QUELLAUSZUG:

╭──

Steigende Kosten der Kommunen und Klageflut an den Sozialgerichten

Magdeburgs Oberbürgermeister Dr. Lutz Trümper und Sachsen-Anhalts Justiz-Staatssekretär Burkhard Lischka haben an die Bundesregierung appelliert, die Hartz-IV-Gesetzgebung zu vereinfachen. Ziele sind die dauerhafte Entlastung der Kommunen von den steigenden Hartz-IV-Kosten sowie die Eindämmung der Klageflut an den Sozialgerichten.

Allein die Landeshauptstadt Magdeburg zahlt in diesem Jahr rund 25 Millionen Euro für die Unterkunftskosten von Arbeitslosengeld-II-Empfängern. Darunter sind 9,9 Millionen Euro für Menschen, die trotz Beschäftigung ihren Lebensunterhalt nicht allein bestreiten können.

"Der Bund verzeichnet seit der Einführung des Hartz-IV-Gesetzes erhebliche Einsparungen beim Arbeitslosengeld I, während unser städtischer Haushalt durch die Unterkunftskosten für Arbeitslosengeld-II-Empfänger weiterhin unverhältnismäßig hoch belastetet wird", bilanziert Oberbürgermeister Dr. Lutz Trümper. "Jetzt plant die Bundesregierung ihren Anteil von bislang 25,4 Prozent der Unterkunftskosten weiter zu reduzieren. Das wäre für die finanzielle Situation Magdeburgs eine Katastrophe. Deshalb appelliere ich erneut an die Bundesregierung, von der geplanten Reduzierung zum 1. Januar 2010 Abstand zu nehmen und mit einer Änderung der Gesetzgebung die Kommunen dauerhaft zu entlasten."

Bereits Ende des vergangenen Jahres hatte Magdeburgs Oberbürgermeister auf die dramatischen Auswirkungen des Hartz-IV-Gesetzes auf die Landeshauptstadt aufmerksam gemacht und die Einführung eines gesetzlichen Mindestlohns sowie Finanzierungsänderungen für Bedarfsgemeinschaften mit Kindern gefordert.

Sachsen-Anhalts Staatssekretär im Justizministerium Burkhard Lischka fordert vor allem präzisere Formulierungen im Gesetz, um die Klageflut an den Sozialgerichten in Sachsen-Anhalt deutlich zu reduzieren: "Wir gehen davon aus, dass mit präziseren Regelungen die Zahl der Klagen um zehn bis 15 Prozent reduziert werden kann. Dazu hat eine Arbeitsgruppe mit Sozialrichtern mehrerer Bundesländer Vorschläge unterbreitet, die das Gesetz präzisieren, was auch im Interesse der Betroffenen ist. So schlagen die Richter unter anderem vor, den unbestimmten Rechtsbegriff der 'Angemessenheit' bei der Zuweisung von Wohnraum und der Erstattung von Heizkosten abzuschaffen und dafür Pauschalen einzuführen."

╰──

AUFGABENSTELLUNG:
1) Schreibe aus dem Text über die Hartz-IV-Kosten der Kommunen den Abschnitt wortgetreu ab, der mit den Worten „Magdeburgs Oberbürgermeister Dr.“ beginnt und mit „allein bestreiten können.“ endet.
2) Gib die Datensätze vom Anfang bis einschließlich der Zeile mit „point(575,310)“ unverändert wieder.

BEREITGESTELLTES MATERIAL:
╭──

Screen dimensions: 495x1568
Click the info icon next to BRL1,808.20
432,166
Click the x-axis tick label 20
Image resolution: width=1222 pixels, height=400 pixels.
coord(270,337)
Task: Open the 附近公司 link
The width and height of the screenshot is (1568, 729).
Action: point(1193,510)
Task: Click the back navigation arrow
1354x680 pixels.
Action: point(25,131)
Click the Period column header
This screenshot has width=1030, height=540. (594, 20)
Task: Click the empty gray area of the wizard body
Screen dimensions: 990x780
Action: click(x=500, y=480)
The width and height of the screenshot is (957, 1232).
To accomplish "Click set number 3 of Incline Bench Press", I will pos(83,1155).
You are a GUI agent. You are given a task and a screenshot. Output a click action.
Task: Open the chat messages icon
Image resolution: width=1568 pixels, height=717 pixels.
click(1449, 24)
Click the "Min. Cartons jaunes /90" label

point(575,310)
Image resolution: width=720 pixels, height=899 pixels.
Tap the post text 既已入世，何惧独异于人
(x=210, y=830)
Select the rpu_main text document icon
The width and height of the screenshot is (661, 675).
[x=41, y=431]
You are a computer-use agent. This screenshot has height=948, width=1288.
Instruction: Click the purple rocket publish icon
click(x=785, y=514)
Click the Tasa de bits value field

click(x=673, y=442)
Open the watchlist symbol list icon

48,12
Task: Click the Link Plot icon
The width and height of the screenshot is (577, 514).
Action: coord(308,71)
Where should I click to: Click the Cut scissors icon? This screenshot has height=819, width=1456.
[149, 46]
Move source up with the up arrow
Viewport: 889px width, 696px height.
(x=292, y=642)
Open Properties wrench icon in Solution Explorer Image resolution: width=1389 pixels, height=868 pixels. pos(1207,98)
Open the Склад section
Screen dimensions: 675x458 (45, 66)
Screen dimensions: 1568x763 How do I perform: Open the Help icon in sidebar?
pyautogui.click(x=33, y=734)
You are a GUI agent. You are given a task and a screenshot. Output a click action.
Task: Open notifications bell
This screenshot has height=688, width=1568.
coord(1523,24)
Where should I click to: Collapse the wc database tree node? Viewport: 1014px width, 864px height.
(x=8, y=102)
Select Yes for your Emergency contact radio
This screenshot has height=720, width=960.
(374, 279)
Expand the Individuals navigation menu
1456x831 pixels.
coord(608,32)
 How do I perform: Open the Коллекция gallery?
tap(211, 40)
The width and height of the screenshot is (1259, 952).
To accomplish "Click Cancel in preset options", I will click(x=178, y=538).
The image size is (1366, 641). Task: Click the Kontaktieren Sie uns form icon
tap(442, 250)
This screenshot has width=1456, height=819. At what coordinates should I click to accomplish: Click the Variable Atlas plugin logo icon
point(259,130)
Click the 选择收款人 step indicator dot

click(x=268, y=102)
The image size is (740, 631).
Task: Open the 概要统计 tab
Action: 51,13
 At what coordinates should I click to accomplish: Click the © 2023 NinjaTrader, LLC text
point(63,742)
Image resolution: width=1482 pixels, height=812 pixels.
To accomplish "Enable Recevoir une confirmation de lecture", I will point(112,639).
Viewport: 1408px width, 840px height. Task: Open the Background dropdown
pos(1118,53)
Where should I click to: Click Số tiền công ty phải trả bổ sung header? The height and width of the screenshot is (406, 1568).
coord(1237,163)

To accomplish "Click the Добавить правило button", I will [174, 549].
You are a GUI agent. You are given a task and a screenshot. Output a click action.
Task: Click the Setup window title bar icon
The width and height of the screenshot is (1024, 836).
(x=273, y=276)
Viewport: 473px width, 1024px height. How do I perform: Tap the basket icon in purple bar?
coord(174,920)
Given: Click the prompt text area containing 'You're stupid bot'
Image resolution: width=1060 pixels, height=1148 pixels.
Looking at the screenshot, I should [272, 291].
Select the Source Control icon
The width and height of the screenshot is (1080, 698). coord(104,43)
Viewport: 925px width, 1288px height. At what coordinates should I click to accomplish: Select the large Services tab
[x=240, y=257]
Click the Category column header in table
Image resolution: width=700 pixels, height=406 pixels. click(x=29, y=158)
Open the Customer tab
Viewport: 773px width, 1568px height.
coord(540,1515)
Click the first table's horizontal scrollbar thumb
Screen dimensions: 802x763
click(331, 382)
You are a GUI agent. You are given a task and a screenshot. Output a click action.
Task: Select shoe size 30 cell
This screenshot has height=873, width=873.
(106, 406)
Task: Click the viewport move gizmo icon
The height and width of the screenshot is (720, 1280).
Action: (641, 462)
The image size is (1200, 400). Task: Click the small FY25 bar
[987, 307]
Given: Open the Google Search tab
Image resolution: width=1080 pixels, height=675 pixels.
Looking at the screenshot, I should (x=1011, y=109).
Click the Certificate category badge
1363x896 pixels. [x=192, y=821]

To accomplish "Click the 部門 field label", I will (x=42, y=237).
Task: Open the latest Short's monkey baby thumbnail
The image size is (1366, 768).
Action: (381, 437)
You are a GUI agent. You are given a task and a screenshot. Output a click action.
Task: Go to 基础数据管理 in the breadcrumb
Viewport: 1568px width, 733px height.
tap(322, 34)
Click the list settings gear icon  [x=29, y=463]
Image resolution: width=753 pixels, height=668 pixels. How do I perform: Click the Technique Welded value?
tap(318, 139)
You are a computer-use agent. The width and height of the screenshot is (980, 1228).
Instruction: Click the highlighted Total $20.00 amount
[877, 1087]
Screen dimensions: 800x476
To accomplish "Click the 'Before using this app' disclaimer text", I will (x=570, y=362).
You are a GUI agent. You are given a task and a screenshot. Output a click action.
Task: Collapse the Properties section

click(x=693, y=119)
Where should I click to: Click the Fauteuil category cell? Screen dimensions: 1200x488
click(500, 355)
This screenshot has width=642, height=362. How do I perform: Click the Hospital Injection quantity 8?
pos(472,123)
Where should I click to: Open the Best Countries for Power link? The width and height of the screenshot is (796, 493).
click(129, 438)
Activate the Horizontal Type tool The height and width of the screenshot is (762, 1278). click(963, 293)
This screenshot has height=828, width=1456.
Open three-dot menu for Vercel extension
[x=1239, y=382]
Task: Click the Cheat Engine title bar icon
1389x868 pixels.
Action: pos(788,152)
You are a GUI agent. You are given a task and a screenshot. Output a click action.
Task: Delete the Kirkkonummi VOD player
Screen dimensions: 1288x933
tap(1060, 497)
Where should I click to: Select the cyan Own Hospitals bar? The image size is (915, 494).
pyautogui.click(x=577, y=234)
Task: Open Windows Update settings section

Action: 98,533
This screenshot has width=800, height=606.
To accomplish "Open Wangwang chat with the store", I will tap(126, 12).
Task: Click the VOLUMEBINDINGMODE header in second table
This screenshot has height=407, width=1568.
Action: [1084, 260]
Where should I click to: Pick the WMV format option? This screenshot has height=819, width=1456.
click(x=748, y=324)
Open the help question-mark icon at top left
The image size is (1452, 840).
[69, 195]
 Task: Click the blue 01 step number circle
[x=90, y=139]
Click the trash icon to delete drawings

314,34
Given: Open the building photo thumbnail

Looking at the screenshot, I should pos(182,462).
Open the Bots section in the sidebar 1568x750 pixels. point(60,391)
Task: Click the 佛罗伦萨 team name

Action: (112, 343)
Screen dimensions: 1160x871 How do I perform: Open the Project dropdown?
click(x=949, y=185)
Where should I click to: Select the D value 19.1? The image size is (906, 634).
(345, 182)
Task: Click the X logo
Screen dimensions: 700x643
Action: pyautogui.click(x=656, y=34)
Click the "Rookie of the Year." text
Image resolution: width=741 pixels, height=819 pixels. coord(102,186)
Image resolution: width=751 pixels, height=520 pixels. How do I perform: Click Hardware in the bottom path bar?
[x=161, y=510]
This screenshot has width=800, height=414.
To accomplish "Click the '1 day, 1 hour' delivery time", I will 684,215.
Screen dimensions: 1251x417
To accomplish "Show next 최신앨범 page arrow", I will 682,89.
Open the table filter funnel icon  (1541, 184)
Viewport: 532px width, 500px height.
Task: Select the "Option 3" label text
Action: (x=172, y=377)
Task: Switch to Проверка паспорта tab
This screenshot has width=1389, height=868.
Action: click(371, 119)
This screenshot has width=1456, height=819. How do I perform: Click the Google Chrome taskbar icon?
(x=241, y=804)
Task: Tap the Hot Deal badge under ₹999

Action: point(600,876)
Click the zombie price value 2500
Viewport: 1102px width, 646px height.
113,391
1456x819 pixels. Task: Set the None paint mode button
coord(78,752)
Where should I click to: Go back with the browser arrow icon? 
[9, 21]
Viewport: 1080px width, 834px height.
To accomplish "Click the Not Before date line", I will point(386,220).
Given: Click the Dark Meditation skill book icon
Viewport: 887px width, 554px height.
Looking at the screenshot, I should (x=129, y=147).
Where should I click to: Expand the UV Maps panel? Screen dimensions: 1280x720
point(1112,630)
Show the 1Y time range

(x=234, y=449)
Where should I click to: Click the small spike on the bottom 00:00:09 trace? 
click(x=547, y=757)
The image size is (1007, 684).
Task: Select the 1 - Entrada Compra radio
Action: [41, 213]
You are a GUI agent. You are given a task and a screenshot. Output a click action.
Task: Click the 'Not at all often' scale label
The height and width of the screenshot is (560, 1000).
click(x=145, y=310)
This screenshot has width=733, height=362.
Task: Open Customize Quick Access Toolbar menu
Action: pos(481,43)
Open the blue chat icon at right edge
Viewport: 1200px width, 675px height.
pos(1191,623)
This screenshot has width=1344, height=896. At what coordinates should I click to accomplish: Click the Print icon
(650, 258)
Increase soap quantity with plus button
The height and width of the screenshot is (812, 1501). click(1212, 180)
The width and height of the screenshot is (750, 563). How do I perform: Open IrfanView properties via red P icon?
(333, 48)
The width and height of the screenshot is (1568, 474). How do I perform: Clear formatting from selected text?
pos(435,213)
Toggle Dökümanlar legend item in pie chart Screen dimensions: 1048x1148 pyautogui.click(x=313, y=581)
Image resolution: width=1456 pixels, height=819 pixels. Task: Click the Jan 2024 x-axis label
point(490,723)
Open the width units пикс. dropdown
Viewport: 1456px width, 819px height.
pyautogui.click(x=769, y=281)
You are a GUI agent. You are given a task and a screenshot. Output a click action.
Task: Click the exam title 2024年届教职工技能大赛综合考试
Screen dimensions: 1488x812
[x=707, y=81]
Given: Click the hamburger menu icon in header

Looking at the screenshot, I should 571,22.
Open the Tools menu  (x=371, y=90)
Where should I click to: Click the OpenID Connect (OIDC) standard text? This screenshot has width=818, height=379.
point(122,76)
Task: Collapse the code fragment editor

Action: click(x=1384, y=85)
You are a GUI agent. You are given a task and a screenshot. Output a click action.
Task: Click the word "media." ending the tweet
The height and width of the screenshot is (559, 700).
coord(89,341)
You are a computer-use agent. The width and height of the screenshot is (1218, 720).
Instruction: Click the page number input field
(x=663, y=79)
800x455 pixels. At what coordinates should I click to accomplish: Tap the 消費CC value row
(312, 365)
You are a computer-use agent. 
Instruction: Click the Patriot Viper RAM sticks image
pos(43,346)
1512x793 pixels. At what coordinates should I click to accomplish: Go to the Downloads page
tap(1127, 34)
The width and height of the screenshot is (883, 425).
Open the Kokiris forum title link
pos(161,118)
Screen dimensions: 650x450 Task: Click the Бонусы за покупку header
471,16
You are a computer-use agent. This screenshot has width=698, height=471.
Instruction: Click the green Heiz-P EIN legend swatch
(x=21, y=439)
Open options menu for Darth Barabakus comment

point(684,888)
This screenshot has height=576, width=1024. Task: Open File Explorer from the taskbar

╰──

ENDGÜLTIGE ANTWORTEN:
1)
Magdeburgs Oberbürgermeister Dr. Lutz Trümper und Sachsen-Anhalts Justiz-Staatssekretär Burkhard Lischka haben an die Bundesregierung appelliert, die Hartz-IV-Gesetzgebung zu vereinfachen. Ziele sind die dauerhafte Entlastung der Kommunen von den steigenden Hartz-IV-Kosten sowie die Eindämmung der Klageflut an den Sozialgerichten.

Allein die Landeshauptstadt Magdeburg zahlt in diesem Jahr rund 25 Millionen Euro für die Unterkunftskosten von Arbeitslosengeld-II-Empfängern. Darunter sind 9,9 Millionen Euro für Menschen, die trotz Beschäftigung ihren Lebensunterhalt nicht allein bestreiten können.

2)
Screen dimensions: 495x1568
Click the info icon next to BRL1,808.20
432,166
Click the x-axis tick label 20
Image resolution: width=1222 pixels, height=400 pixels.
coord(270,337)
Task: Open the 附近公司 link
The width and height of the screenshot is (1568, 729).
Action: point(1193,510)
Task: Click the back navigation arrow
1354x680 pixels.
Action: point(25,131)
Click the Period column header
This screenshot has width=1030, height=540. (594, 20)
Task: Click the empty gray area of the wizard body
Screen dimensions: 990x780
Action: click(x=500, y=480)
The width and height of the screenshot is (957, 1232).
To accomplish "Click set number 3 of Incline Bench Press", I will pos(83,1155).
You are a GUI agent. You are given a task and a screenshot. Output a click action.
Task: Open the chat messages icon
Image resolution: width=1568 pixels, height=717 pixels.
click(1449, 24)
Click the "Min. Cartons jaunes /90" label

point(575,310)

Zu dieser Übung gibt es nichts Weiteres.